We have used the lounge in SJC.  Not much to eat early in the morning (7 AM), but I had some coffee, Rick had soda, and we ate a granola bar before our flight to Maui.  It was nice.  It was pretty empty. 

https://www.prioritypass.com/en/loungesearch?entity=a4cde901-3640-4994-9634-1bd87954011c


----------



## dsmrp (Nov 2, 2017)

We went to our first Priority Pass lounge in Phoenix on our way to Albuquerque. It was nice to get soft drinks and some appetizer and salad bite to eat.  But we've been lucky not to have long layovers, since we got the Chase card, to make it worthwhile timewise to go to a lounge


----------



## VacationForever (Nov 2, 2017)

Thanks for sharing. We have yet to use the Priority Lounge with the Chase Reserve card.  Time to check it out!


----------



## Pathways (Nov 2, 2017)

rickandcindy23 said:


> Just want to let you know about an awesome addition to the Priority Pass Lounges in DENver.  On concourse C right by the escalators to/from the train, so easy to access from all concourses via train, is a new lounge, but it is not a lounge, it's a restaurant.  It's Timberline Steaks and Grill.  With our membership through Chase (free but there is that membership fee), you and one guest can enjoy $56 total worth of food and drinks, tax and tip are extra, I believe.

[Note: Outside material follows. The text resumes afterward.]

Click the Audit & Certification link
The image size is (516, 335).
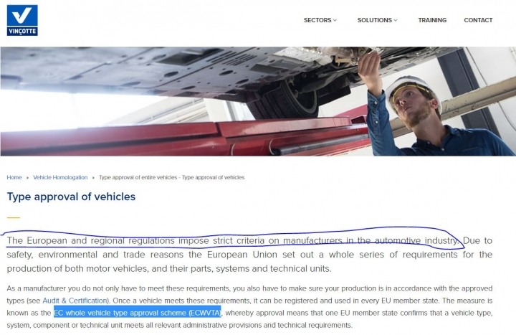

I assume you mean the Chase Sapphire Reserve Priority Pass. We have utilized it. It is in the Southwest concourse. And actually, they will allow up to eight people with one member card. They will come to your table first and log in your member card and tell you what you can get. $28 per person is accurate.  We all had the steak and eggs and still weren't near the total for four, so we ordered the fresh doughnut holes (3 orders) to go.

DW now wants to make sure our flights go through DEN.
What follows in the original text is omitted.